### Prompt
Starting at the beginning of the entries and continuing through the line containing "point(587,93)", copy each line in full, but multiply every click coordinate by 0.35 and round the result to a whole number, with halves rounded up. Omit the pictures.

[Stored entries]
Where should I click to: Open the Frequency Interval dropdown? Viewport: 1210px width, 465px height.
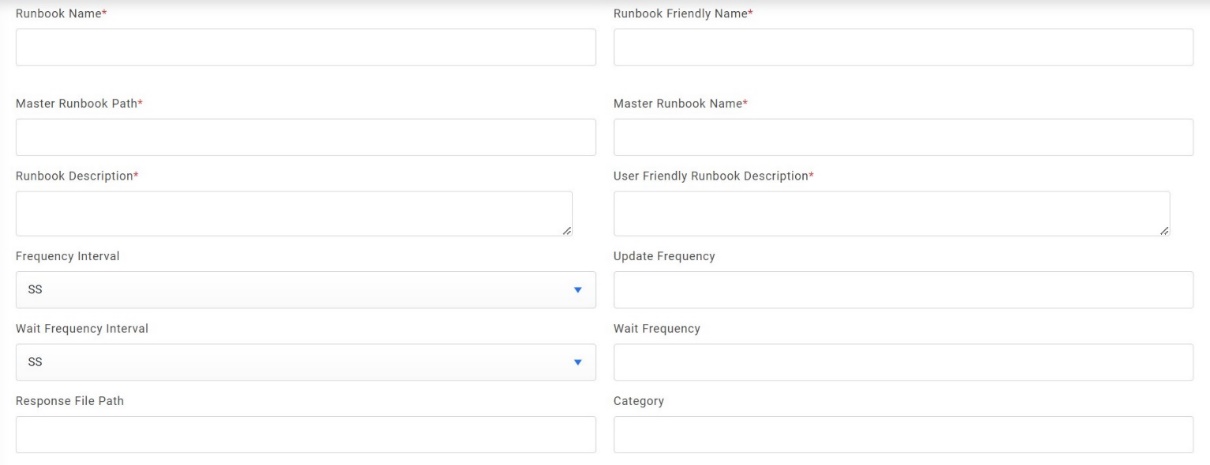pos(305,290)
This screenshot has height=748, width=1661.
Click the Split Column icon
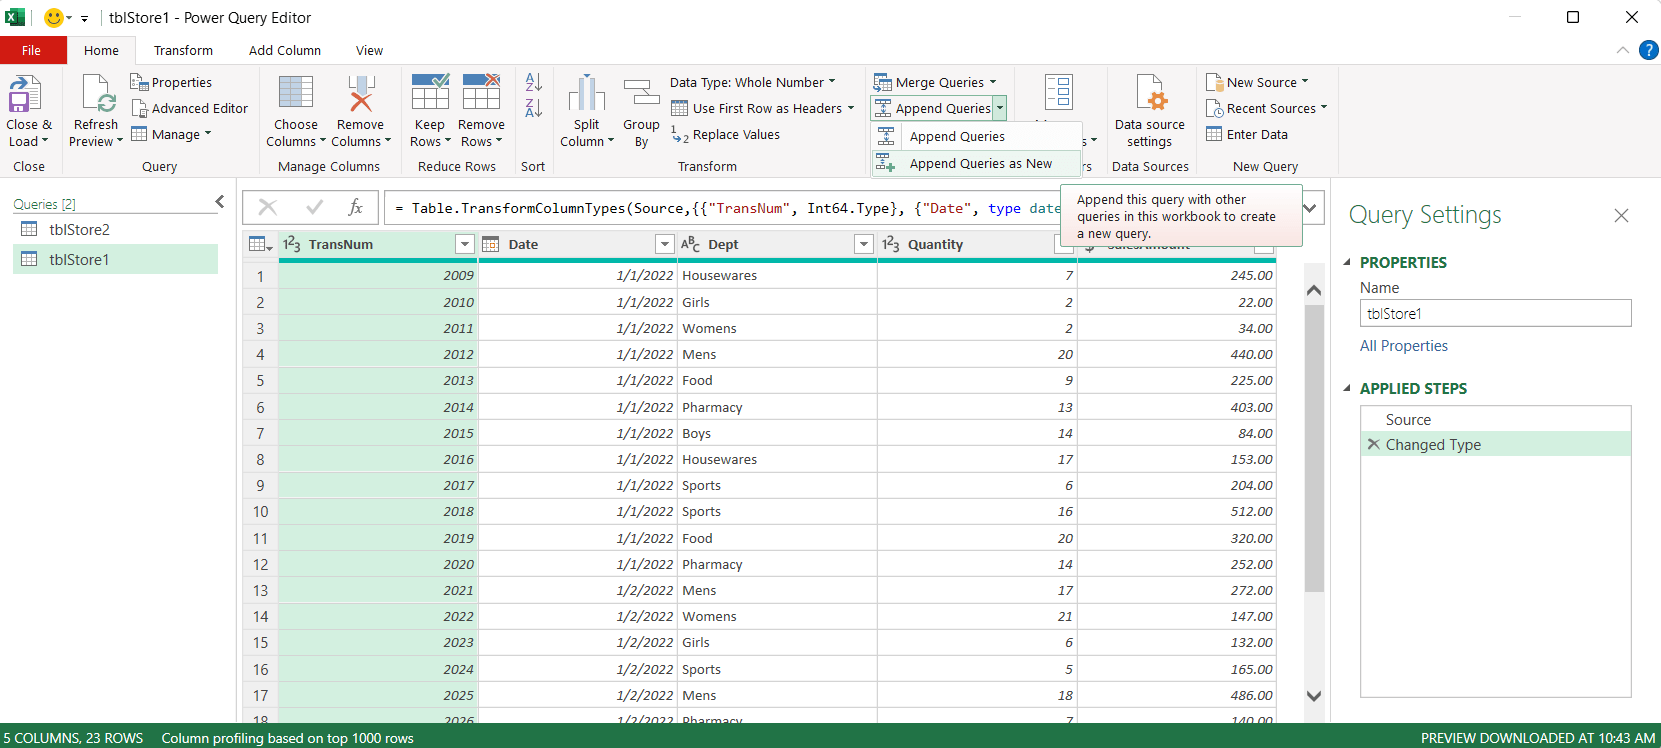point(587,93)
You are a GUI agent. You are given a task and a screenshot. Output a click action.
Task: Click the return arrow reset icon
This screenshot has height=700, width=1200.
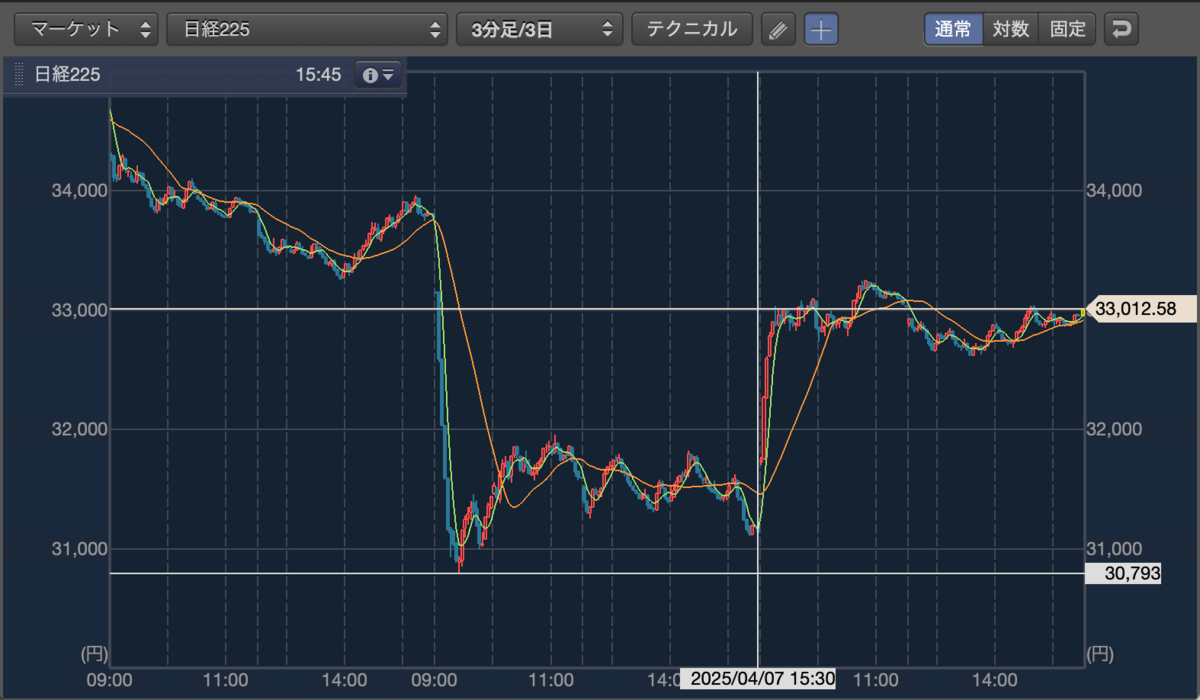(1121, 29)
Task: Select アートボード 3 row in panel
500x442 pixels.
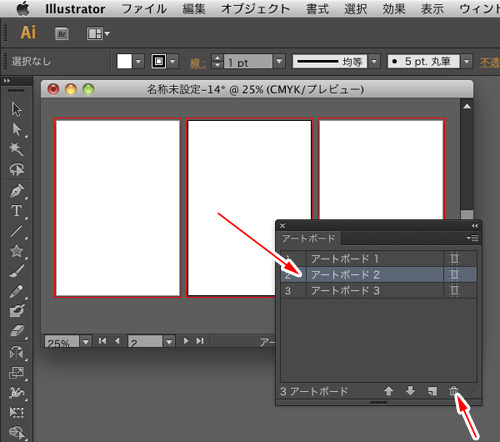Action: click(x=379, y=291)
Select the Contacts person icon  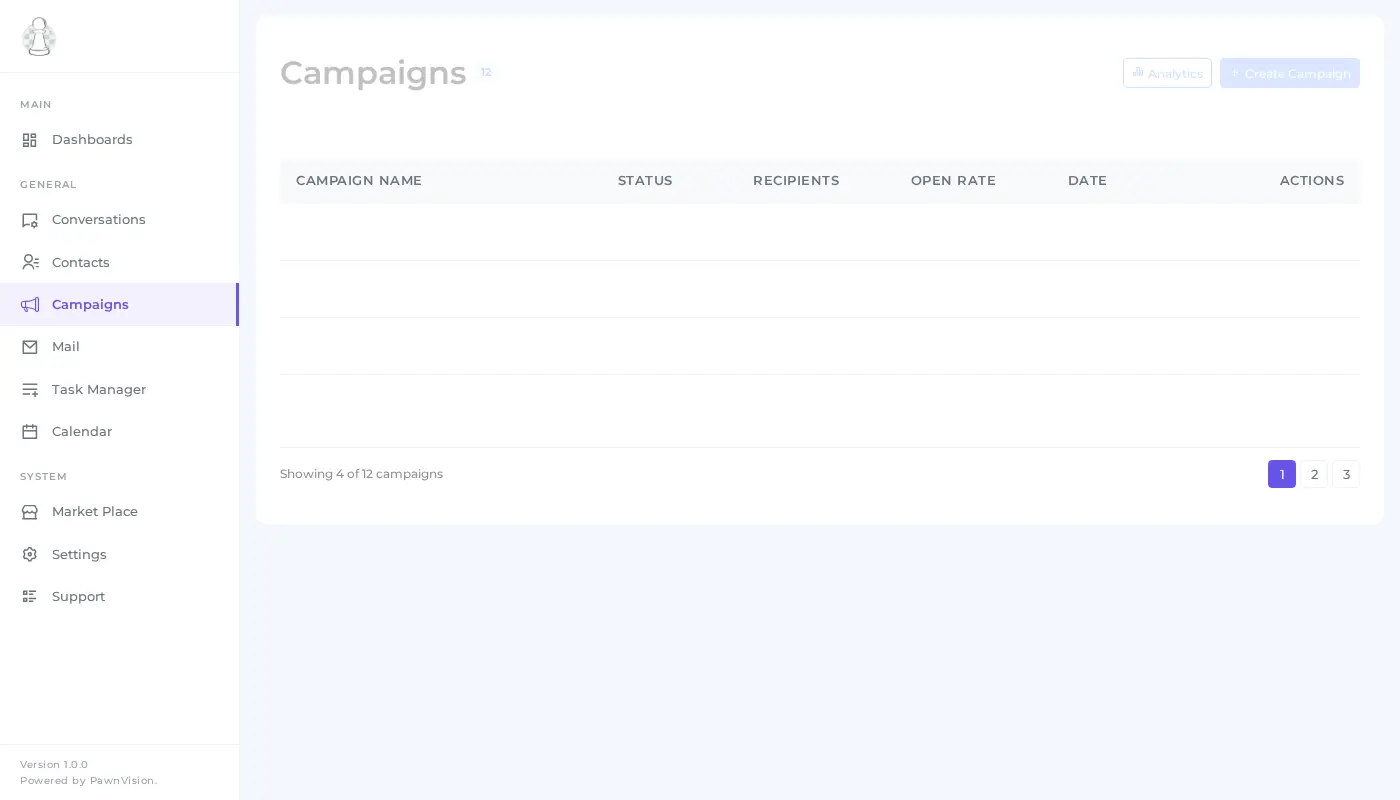(x=30, y=262)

### Task answer
Where should I click to: Open the Frequency Interval dropdown? Viewport: 1210px width, 465px height.
pos(107,102)
This screenshot has height=748, width=1661.
Click the Split Column icon
point(205,33)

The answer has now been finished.